Dataset extract:
* * *
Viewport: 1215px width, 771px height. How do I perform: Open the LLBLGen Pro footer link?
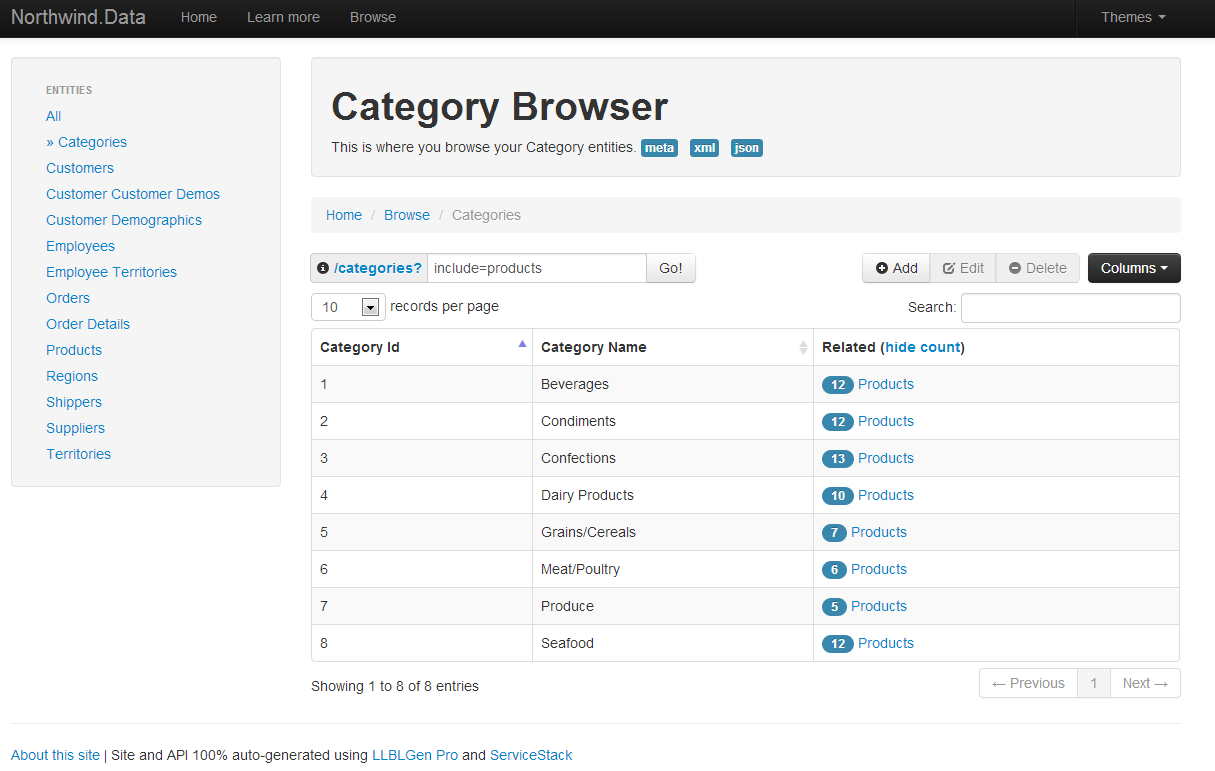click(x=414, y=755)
* * *
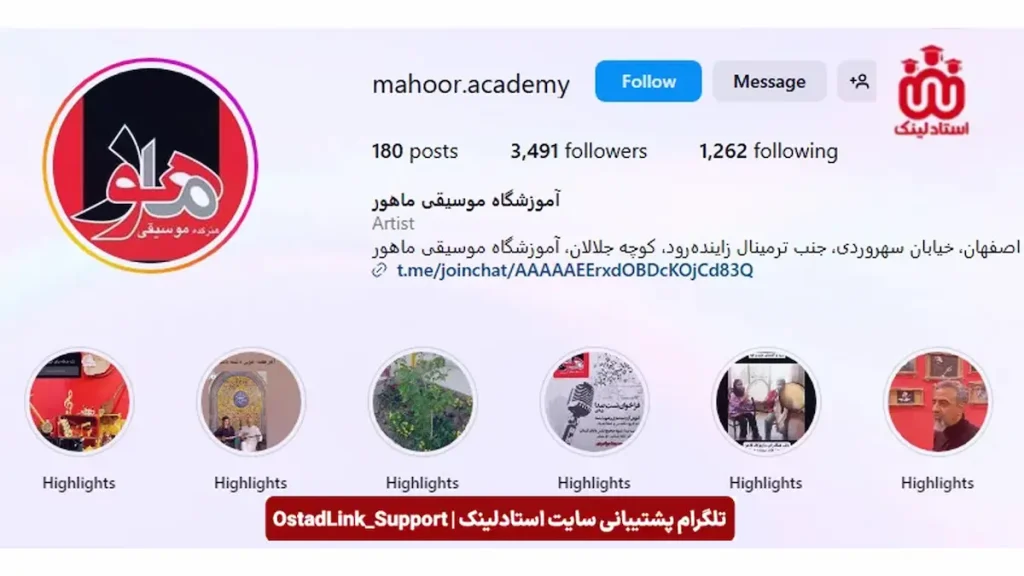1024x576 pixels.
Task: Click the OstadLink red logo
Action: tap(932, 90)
* * *
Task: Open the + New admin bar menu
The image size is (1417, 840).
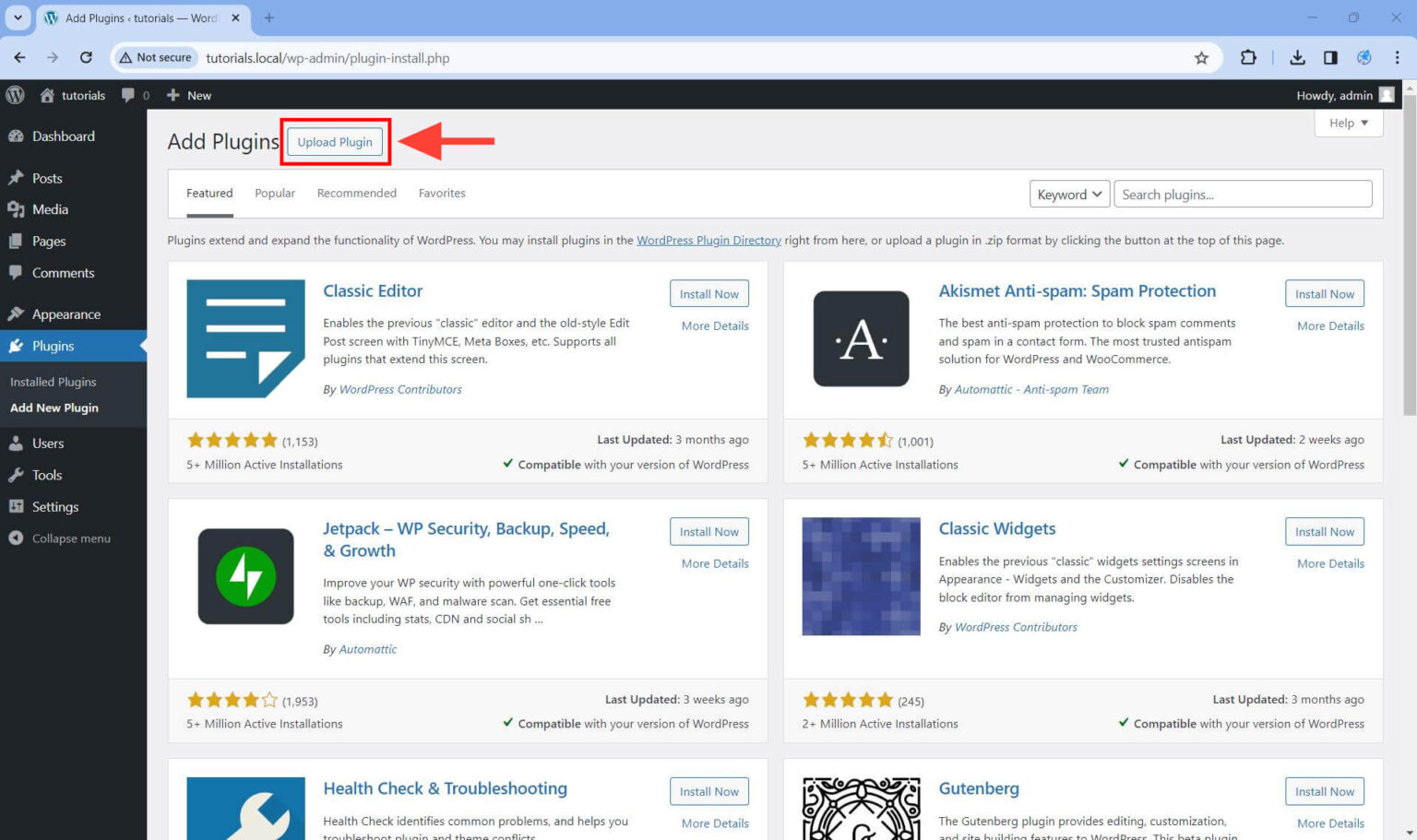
* * *
Task brief: Start with the line above that contains "Task: Open the + New admin bar menu" and end with the line that contains "The image size is (1417, 840).". Write out those lines exactly, and only those.

Result for this task:
Task: Open the + New admin bar menu
The image size is (1417, 840).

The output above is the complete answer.